Pan-Africanism: The 50 years that Unite Us

As I sat down to catch up on news, it suddenly occurred to me that we have before an opportunity like no other. My brothers and colleagues at 54 Kingdoms have been diligent to emphasize the point of Pan Africanism to me- albeit I have always been hard of hearing on this subject.
But maybe I have seen the light? Yesterday in Washington, thousands of people marched in Washington to commemorate the 50th anniversary of the March on Washington. This is where the famous Dr. Martin Luther King jr. gave the “I have a dream” speech. Listening to Obama’s speech yesterday, I realized that African-Americans, just like Africans are celebrating their 50th Anniversary of “independence.” Coincidently, this is the same year that the African Union/OAU celebrates their 50th Anniversary. In 2013, we are finding that maybe those barriers that seemingly divide us as children of Africa are not barriers that cannot be broken. We find that after all, we have so much in common- that our struggles might not be identical, but they are the same. That maybe our paths to where we are were not so different after all.
What would happen if we as Africans came together for the next 50 years and forged a bond, committed to celebrating our communities, and progressing our communities and the continent?

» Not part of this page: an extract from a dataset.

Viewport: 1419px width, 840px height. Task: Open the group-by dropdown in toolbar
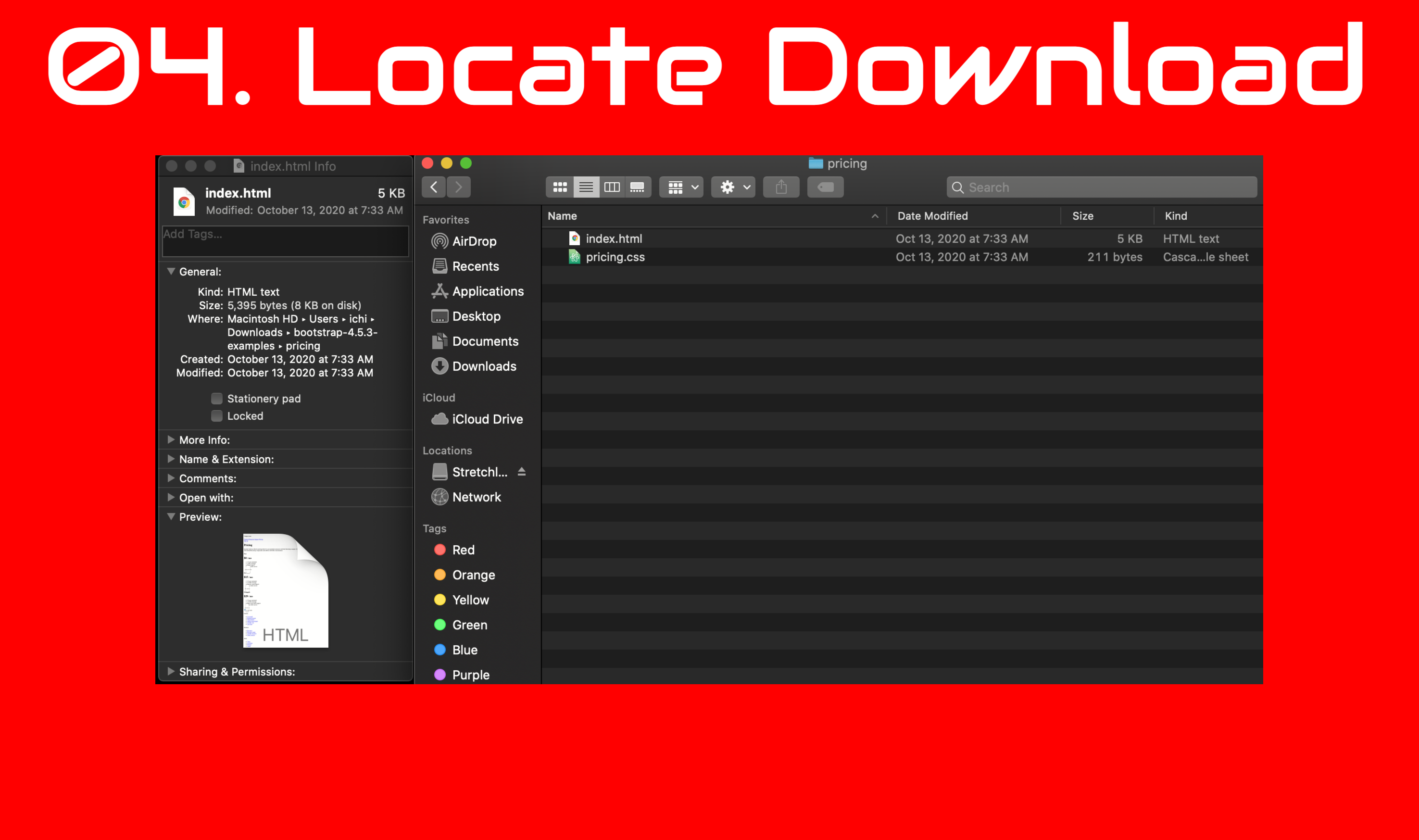pyautogui.click(x=681, y=188)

What would 2063 look like? Frantz Fanon said “Each generation must, out of relative obscurity, discover its mission, fulfill it, or betray it.” 50 years ago, Africans leaders came together in a post-independence era and forged alliances to assure that our countries were secure. 50 years ago, Dr. Martin Luther King jr. led thousands for a march that changed the nation. We might not have seen the entire fruition of their mission, and their efforts, but we can all agree that we have come so far. We are here because they came before us. President Obama talked about a renewed mission and finding a purpose for our generation. So what is that mission? To unify our efforts for progress, build stronger communities. Build a stronger Africa.
The question now is whether our generation is up to the challenge. Only time will tell.